**Set task**
Pick up the guaranty section on successors, transferees and assigns and continue it, starting after its last sentence.

**Extract provided**
## START

SECTION 2.8. Successors, Transferees and Assigns; Transfers of Term
Notes, etc. This Guaranty shall:
(a) be binding upon each Subsidiary Guarantor, and its
successors, transferees and assigns; and
(b) inure to the benefit of and be enforceable by the
Administrative Agent and each other Secured Party.
Without limiting the generality of clause (b), any Lender may assign or
otherwise transfer (in whole or in part) any Term Note or Term Loan held by it
to any other Person in accordance with the provisions of the Term Loan
Agreement, and such other Person shall thereupon become vested with all rights
and benefits in respect thereof granted to such Lender under any Loan Document
(including this Guaranty) or otherwise, subject, however, to any contrary
provisions in such assignment or transfer, and to the provisions of Section
10.11 and Article IX of the Term Loan Agreement.

## END

**Provided material**

## START

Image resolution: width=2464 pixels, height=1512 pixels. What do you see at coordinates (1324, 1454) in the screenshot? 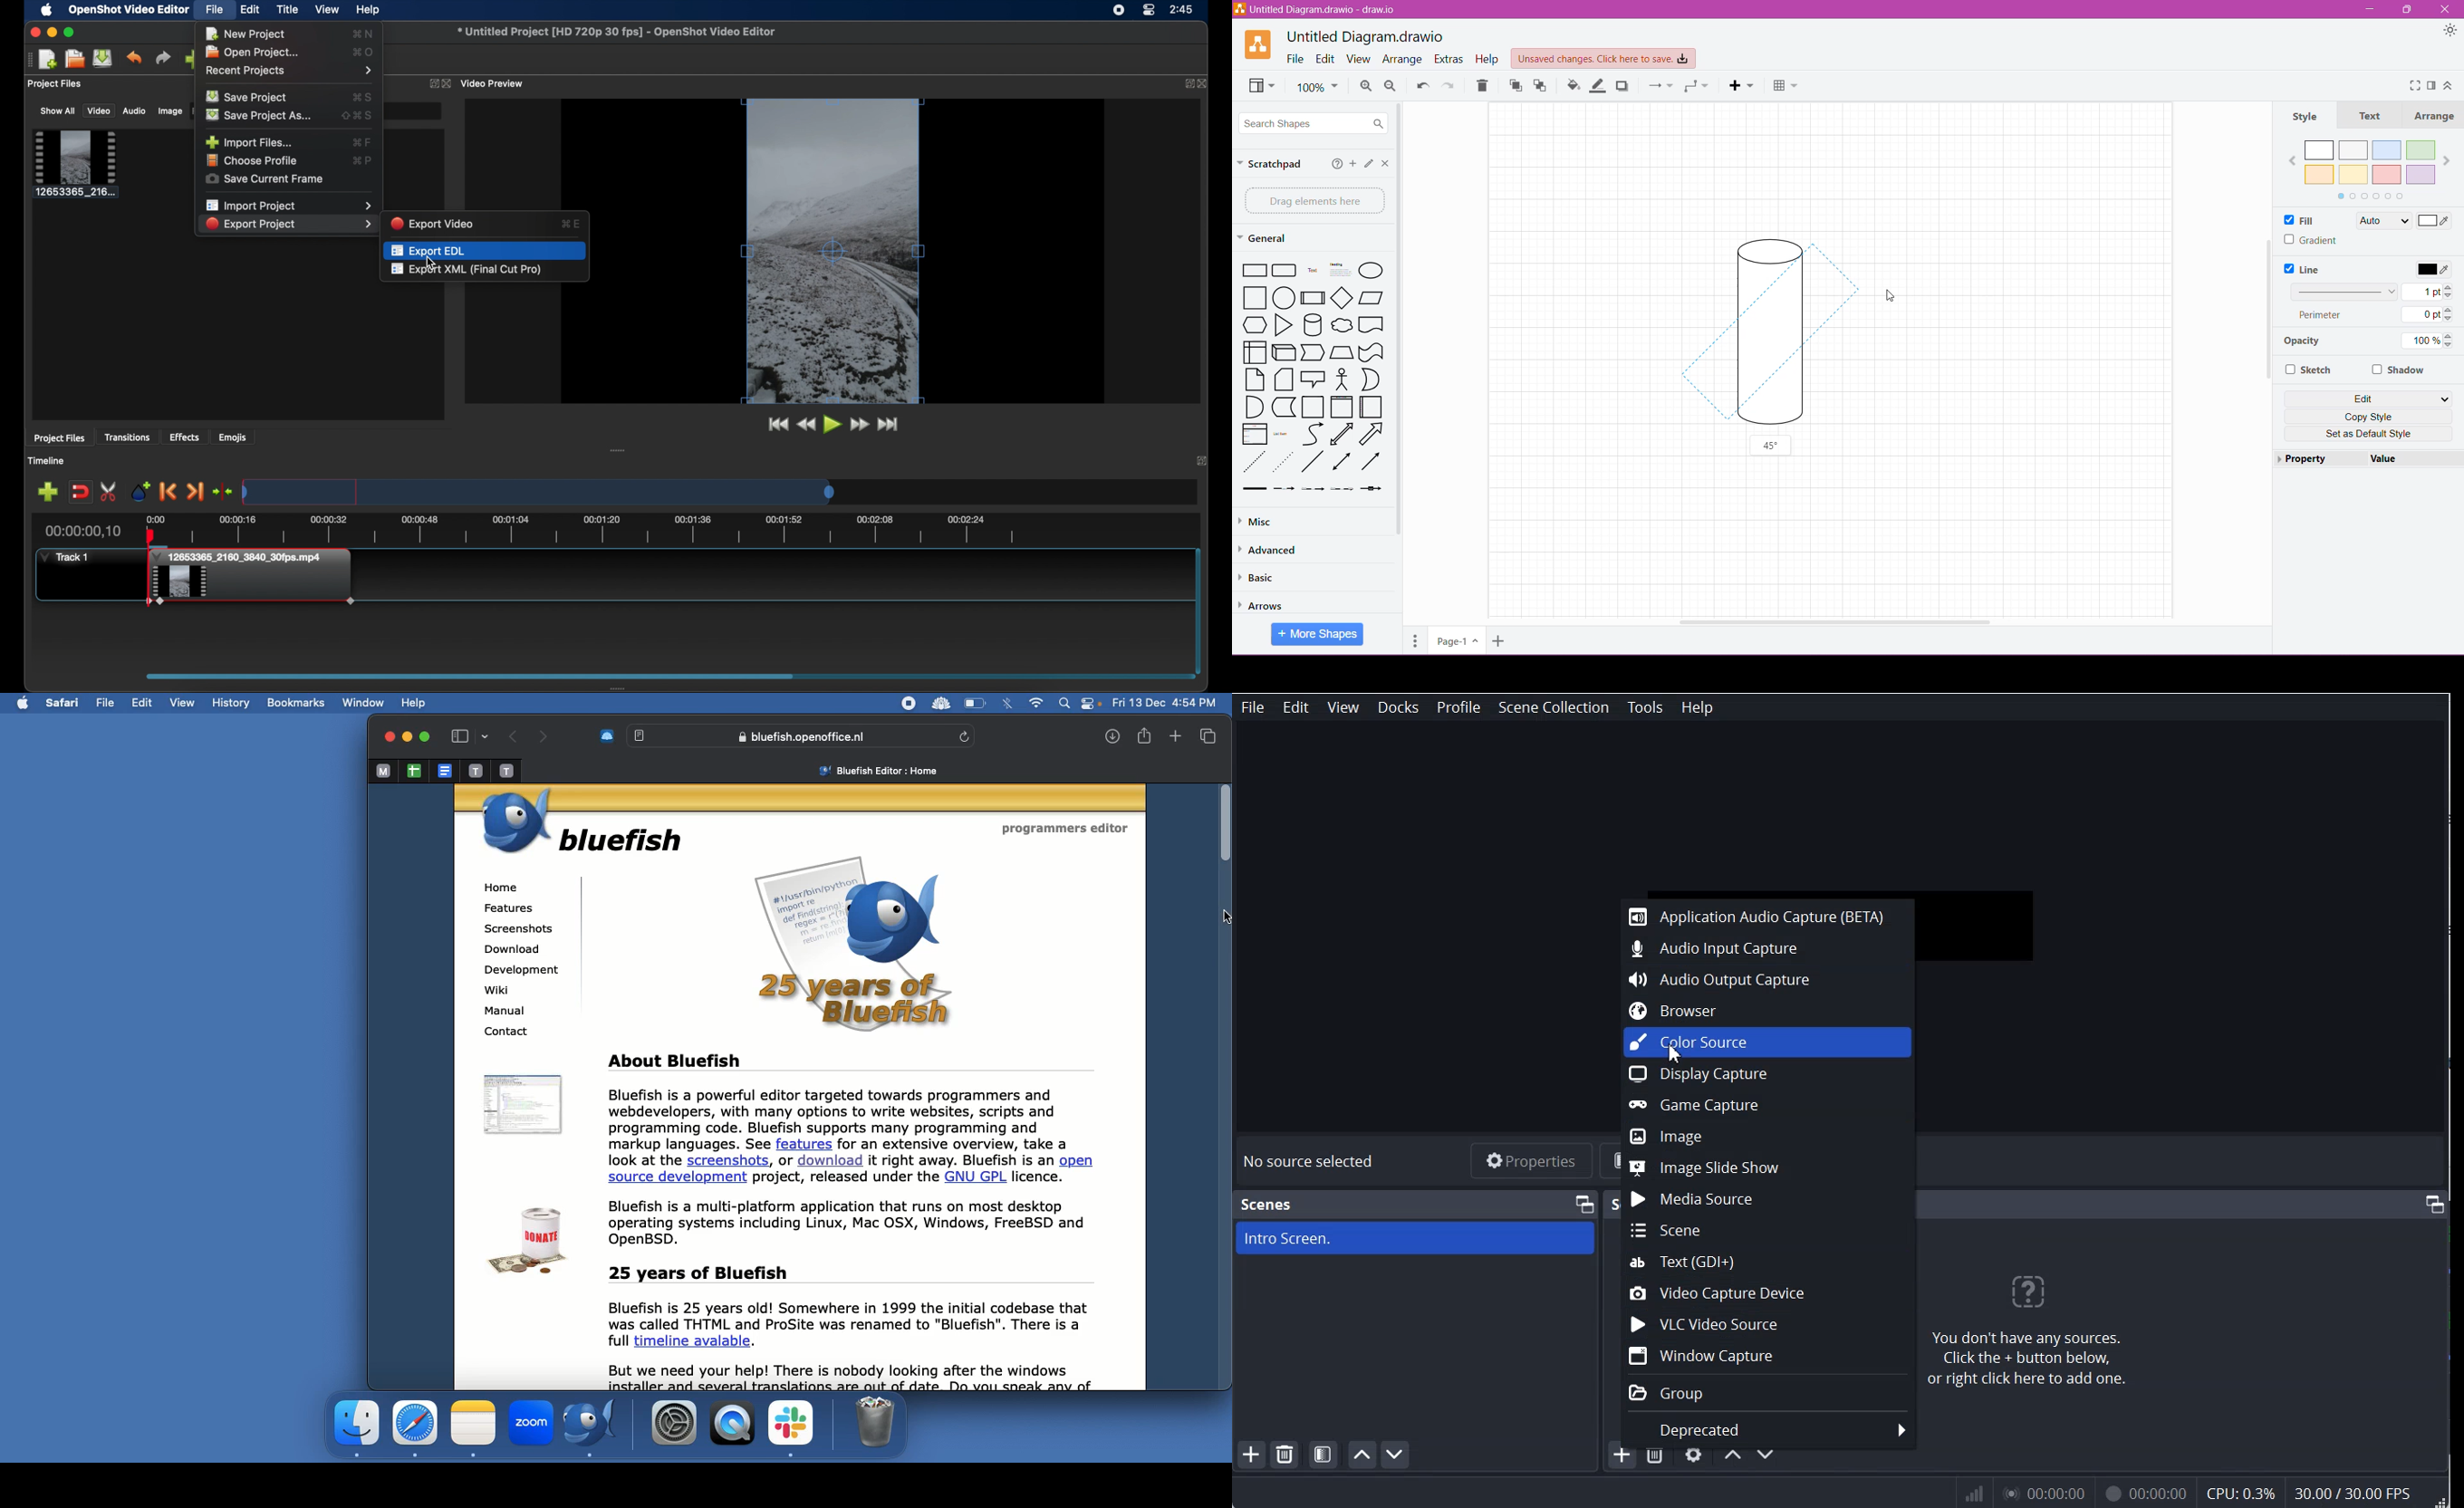
I see `Open Scene Filter` at bounding box center [1324, 1454].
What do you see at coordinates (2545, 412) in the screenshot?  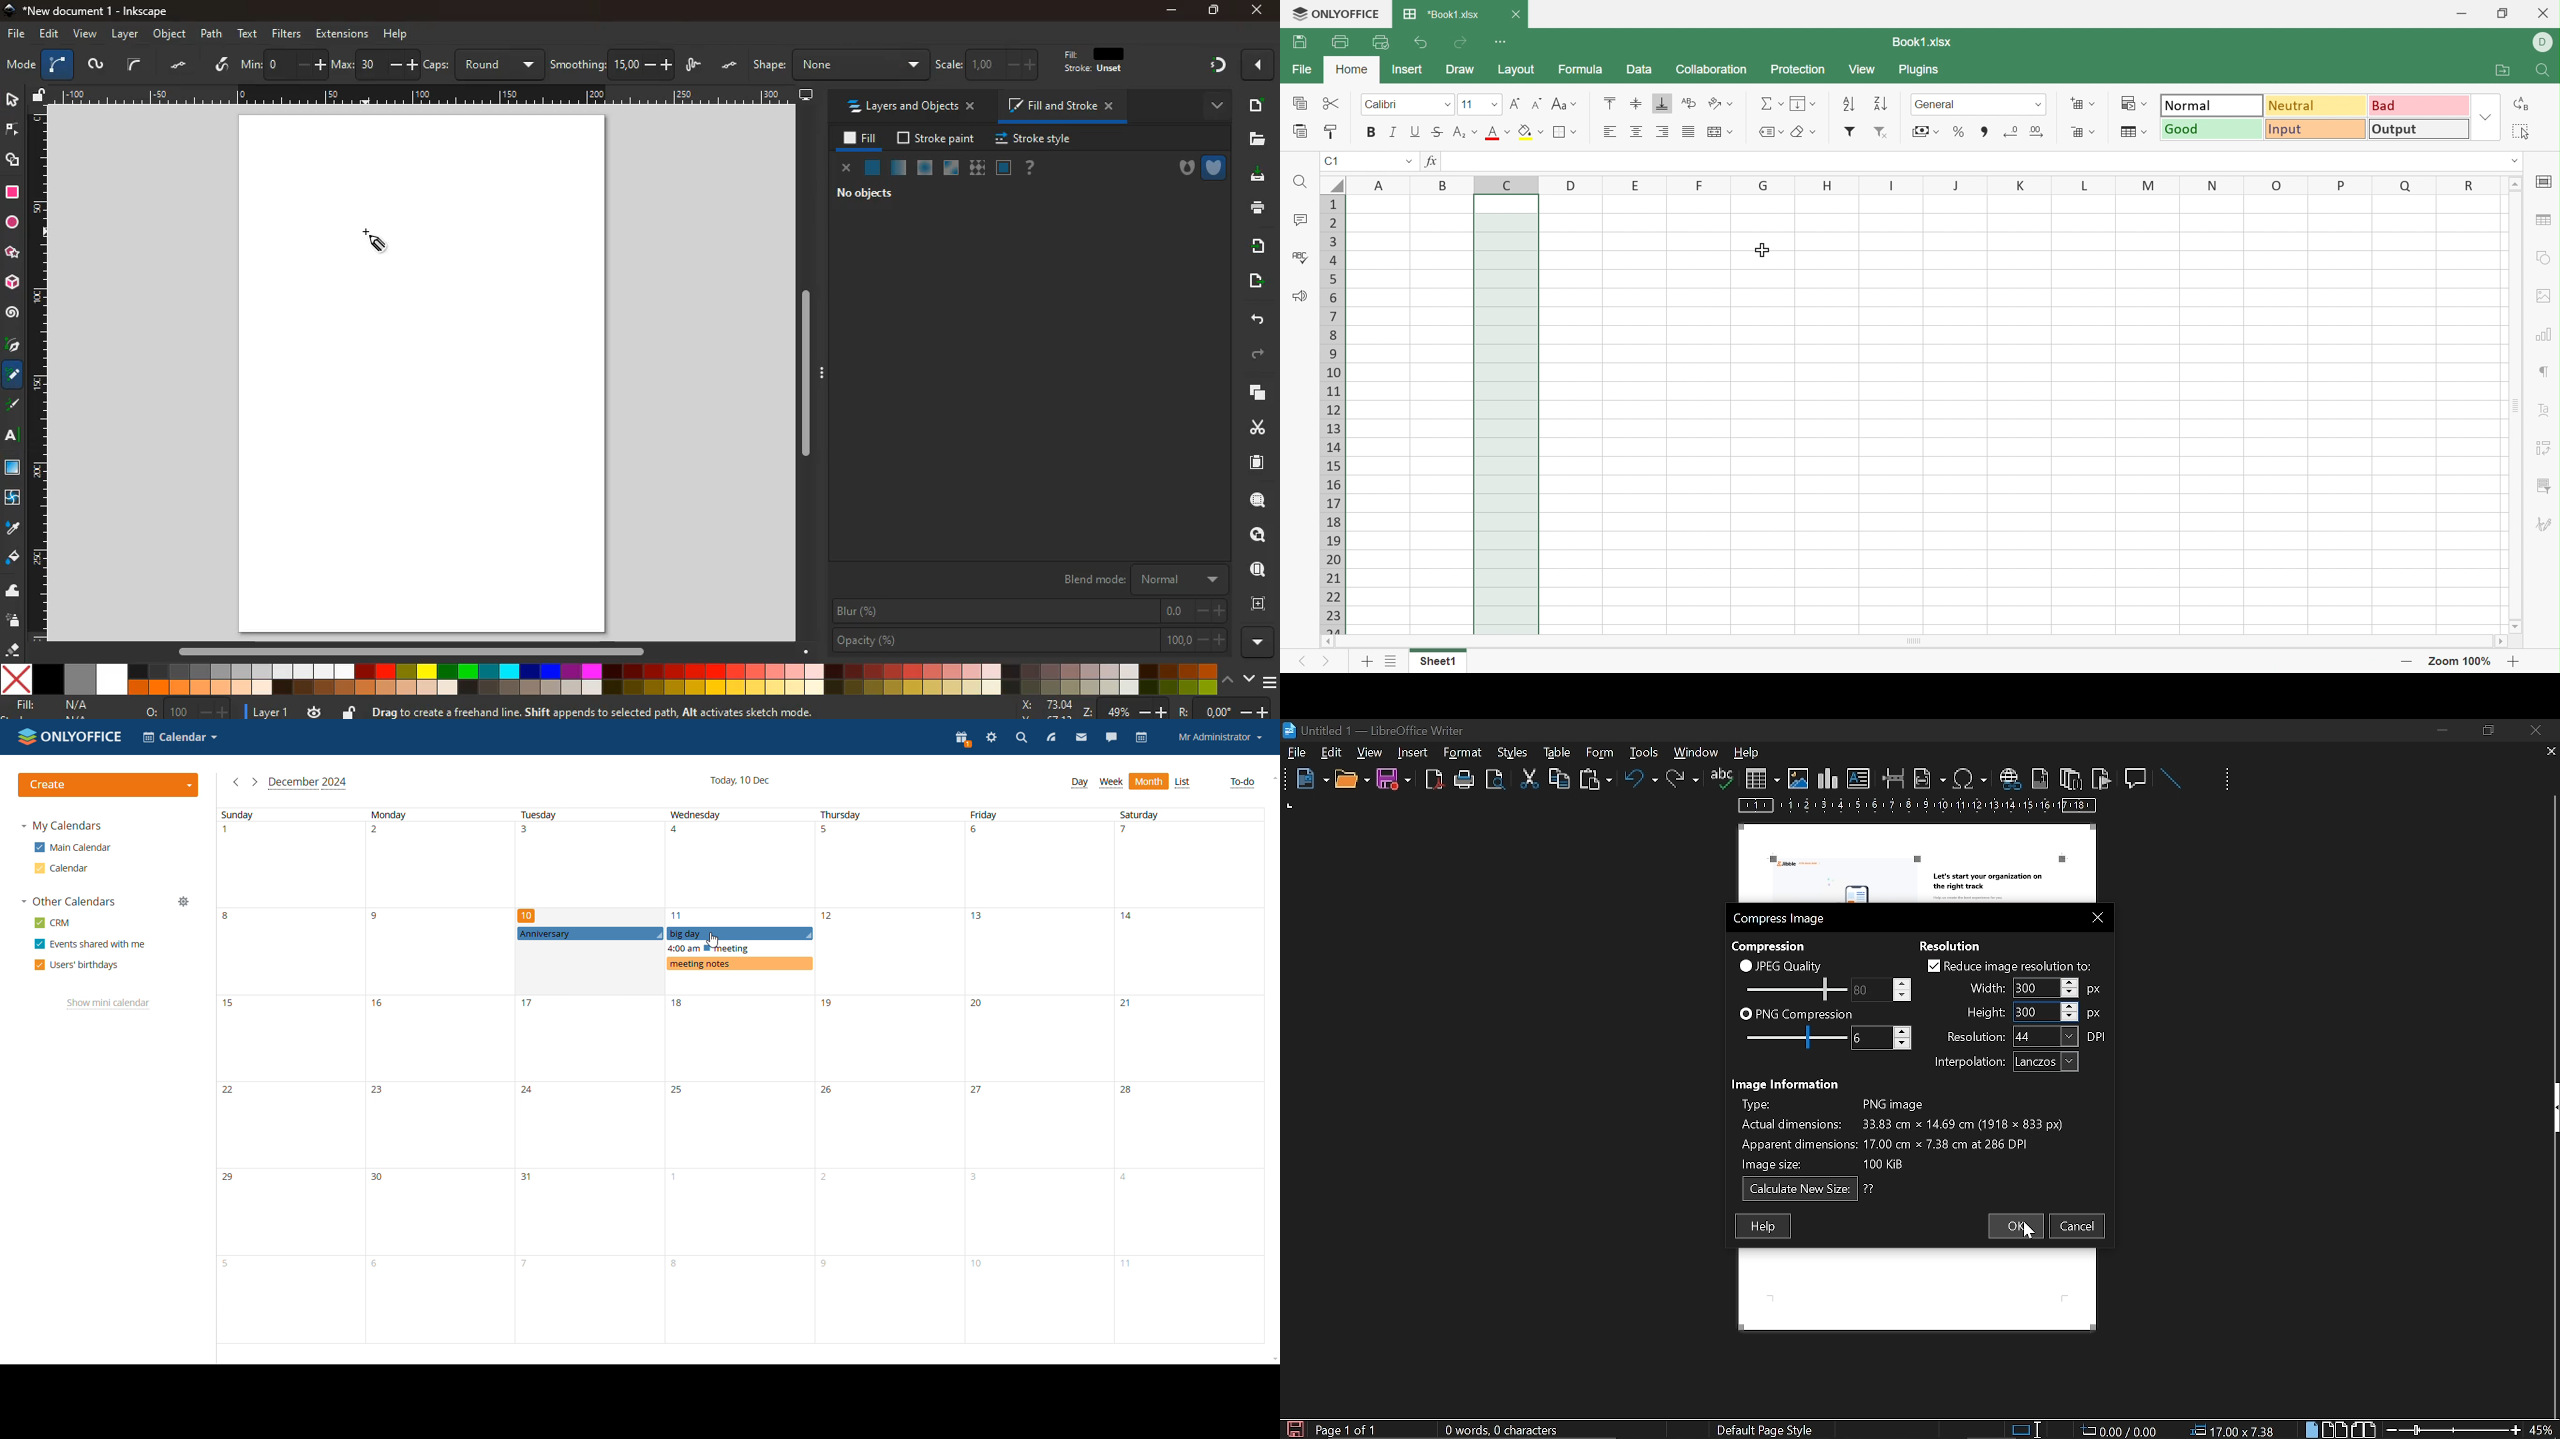 I see `Text Art settings` at bounding box center [2545, 412].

## END

**Solved problem**
ARTICLE III
REPRESENTATIONS AND WARRANTIES
SECTION 3.1. Representations and Warranties. Each Subsidiary
Guarantor hereby represents and warrants for itself unto each Secured Party as
to all matters contained in Article VI of the Term Loan Agreement and this
Article III, in each case insofar as applicable to such Subsidiary Guarantor or
such Subsidiary Guarantor's properties, together with all related definitions
and ancillary provisions, all of which are hereby incorporated into this
Article III as though specifically set forth herein.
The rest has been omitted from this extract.